Other CRM relevant factors:
The Gramm-Leach-Bliley Act (also known as GLBA or The Gramm-Leach-Bliley Financial Services Modernization Act) was a 1999 federal mandate which repealed the Glass-Steagall Act in order to permit banks, insurance companies and securities organisations to offer investment, commercial banking and insurance services. From a hosted CRM software perspective, financial services companies must gain assurance that their hosted CRM software facilitates or meets compliance and information security standards for the privacy rule, the safeguards rule and pretexting as well as the more detailed requirements outlined in Subtitle A and Subtitle B of GLBA.
CISP (Cardholder Information Security Program) and PCI (Payment Card Industry Data Security Standard) are specifications created and enforced by credit card companies for the purpose of ensuring and enhancing the privacy and security of financial information. CRM systems which store credit card data or process sales order transactions should meet the PCI security standard.
The financial services industry goes by several names, including, the Banking and Finance Industry, Insurance and Real Estate, Financial Services and Insurance Industry, Wealth Management Industry, Investment Services Industry, Financial Services and Banking Industry, Investment Industry, Finance Industry, Investment Management Industry, Financial Industry and Insurance and Financial Services Industry.

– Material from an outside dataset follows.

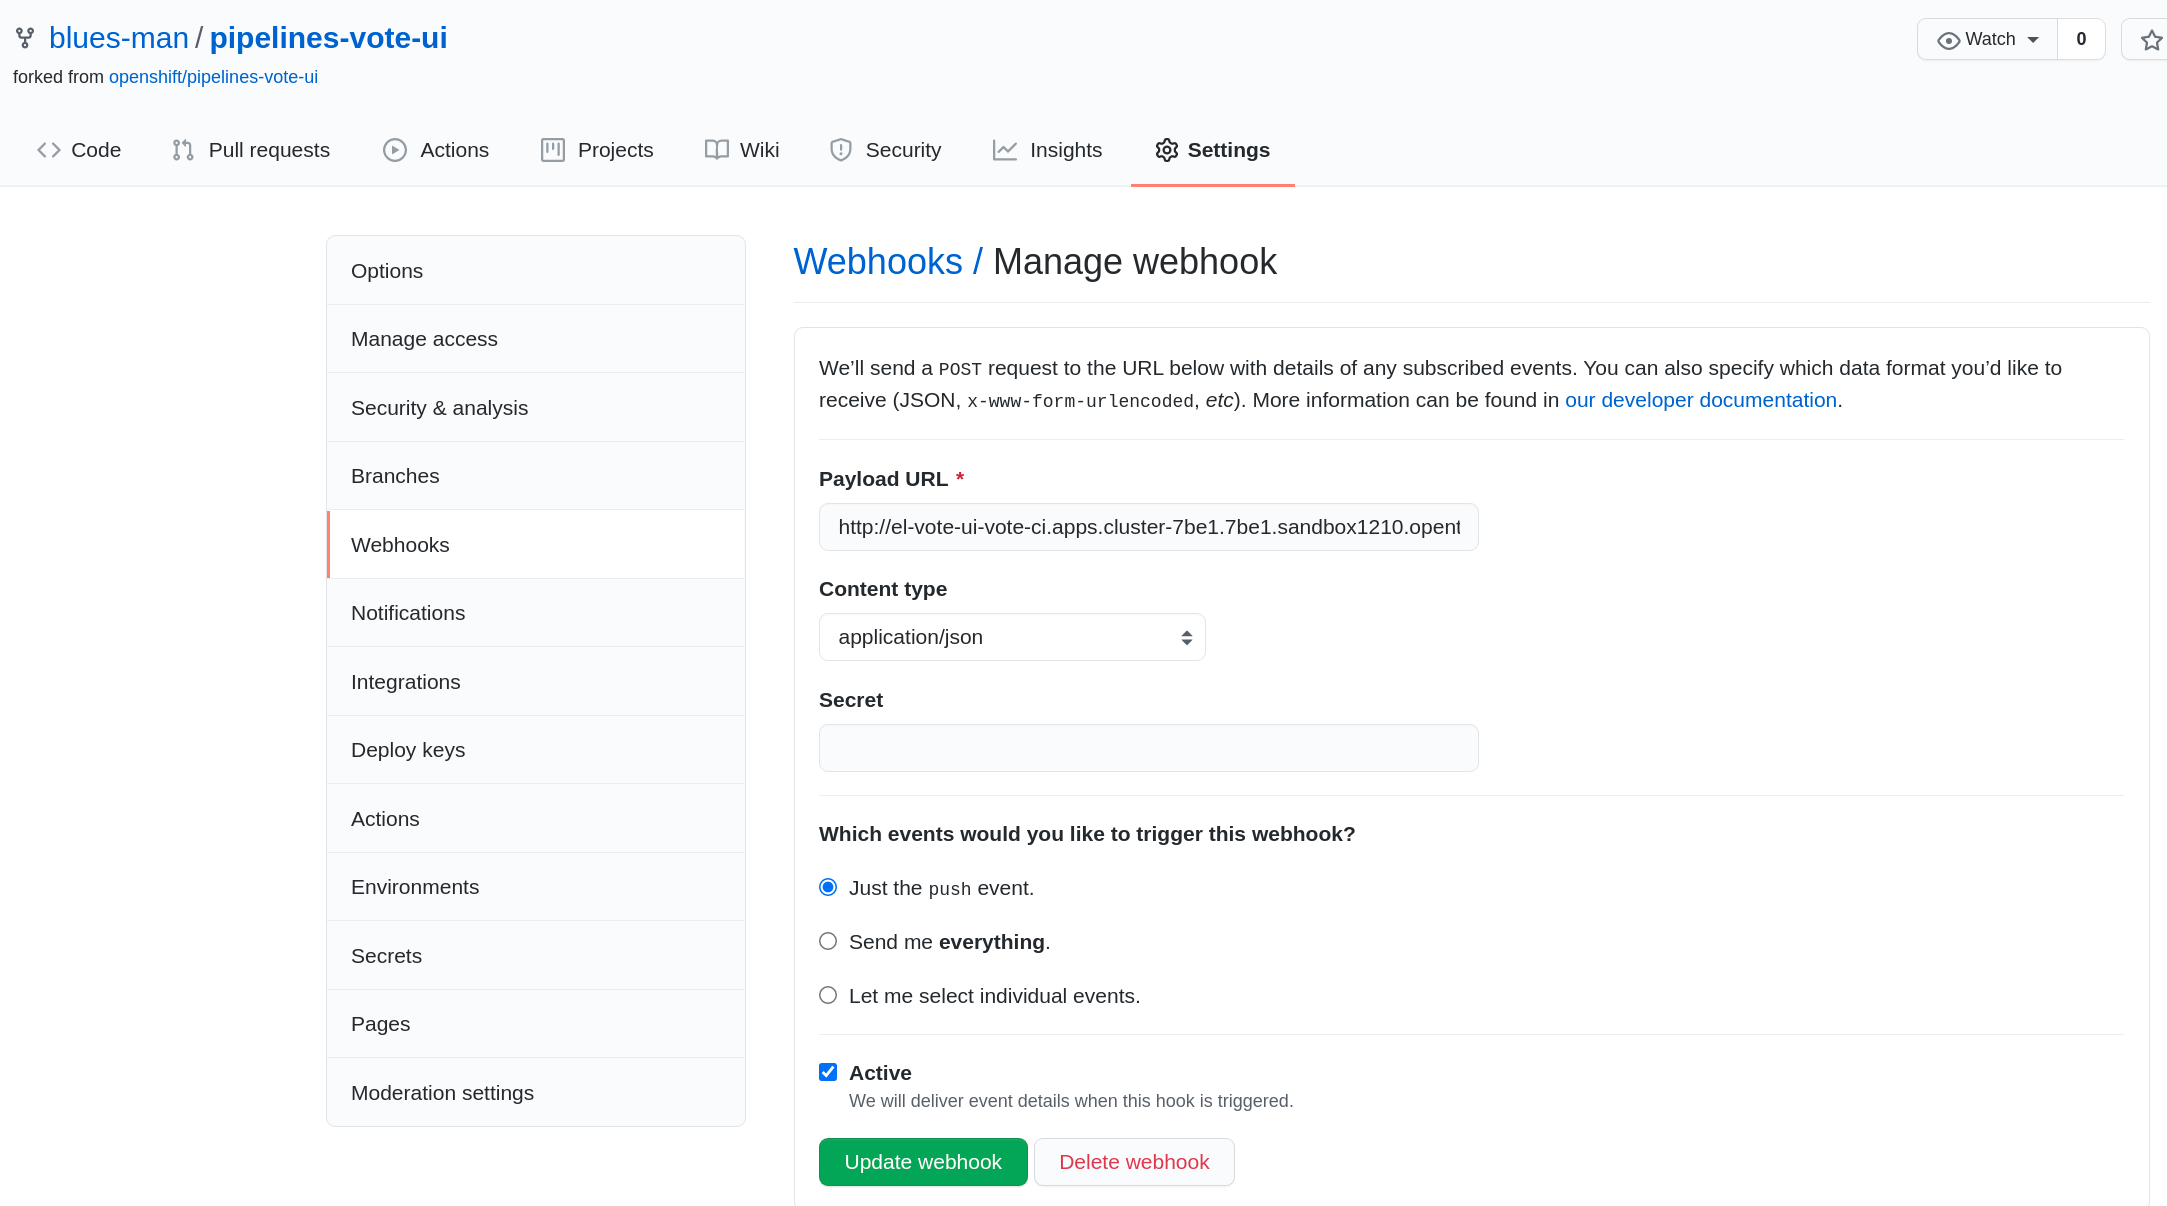2167x1206 pixels.
Task: Click the Delete webhook button
Action: [x=1133, y=1161]
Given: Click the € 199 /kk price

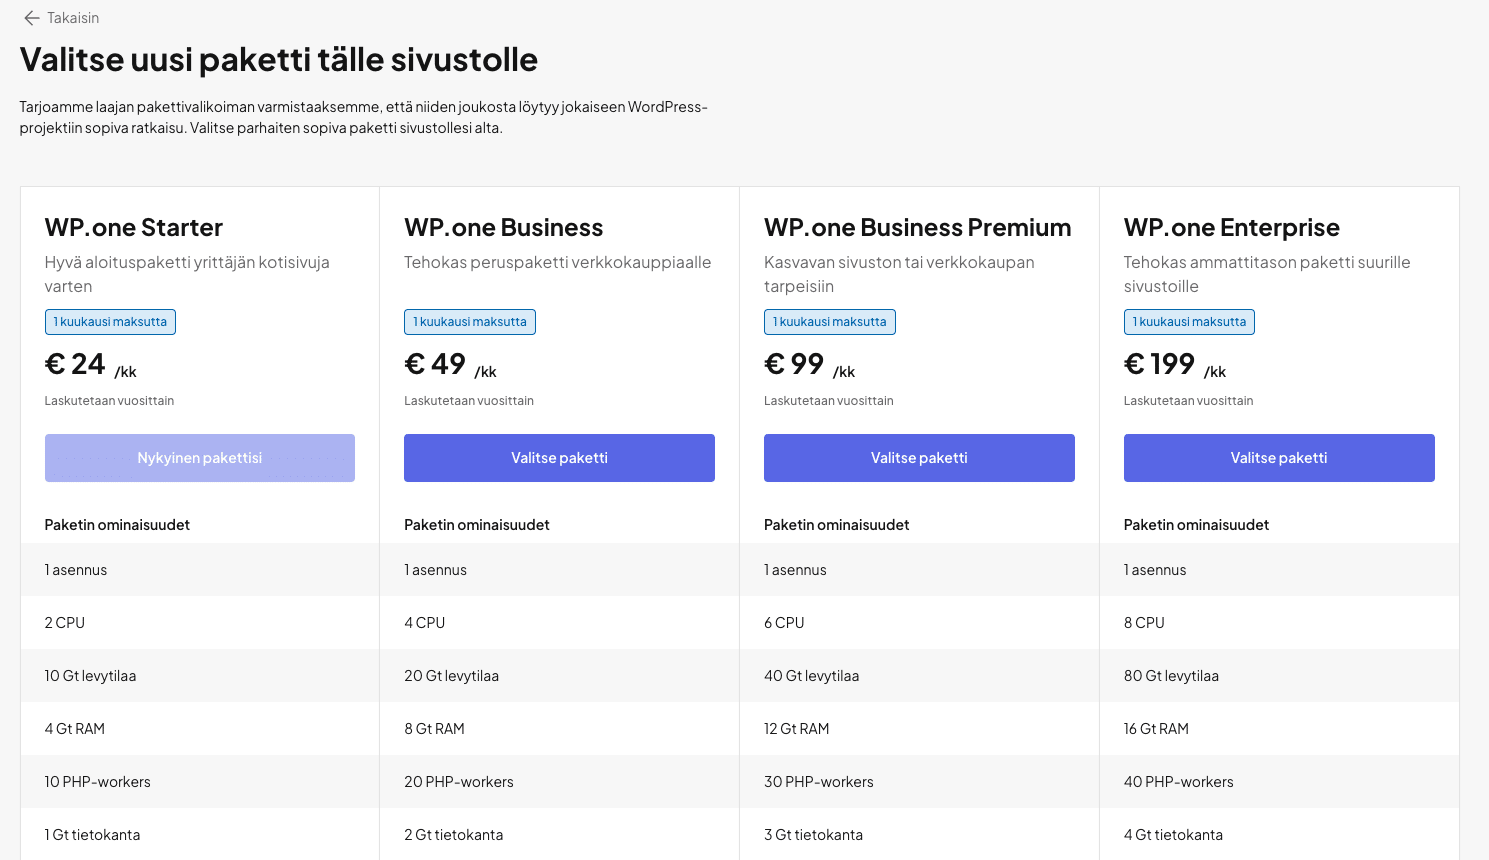Looking at the screenshot, I should point(1174,365).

Financial services companies are institutions which offer financial products such as investments, insurance or loans to consumers and individuals.
The financial services vertical market includes a broad range of services that all tend to deal with the management of money and funds. Common financial services organisations include banks, insurance companies, finance companies, investment funds, stock brokerages and credit card companies.
The regulatory requirements are diverse for most countries, however, the United States tends to lead financial services regulation, consumer protection, and the compliance and information security requirements that bring operational and technical implications for Sales Force Automation, Customer Relationship Management and related information systems.
The Gramm-Leach-Bliley Act (GLBA) is used in the US and has been adopted with various minor changes in other parts of the world and provides specific requirements that ensure consumer information remains private and secure. These requirements transcend to on-demand CRM software solutions where consumer data is hosted in a third party data center.
Financial Services CRM Systems
Financial services vertical market CRM products are beginning to be delivered by the on-demand software companies and have long been delivered by the on-premise software licensing companies. The benefits of using an industry specific solution include better business process alignment, higher functional fit, less customization, fewer extraneous screens and functions (which don't apply to the financial services industry), faster user training, increased user adoption, reduced implementation failure risk and a reduced software implementation time frame and cost.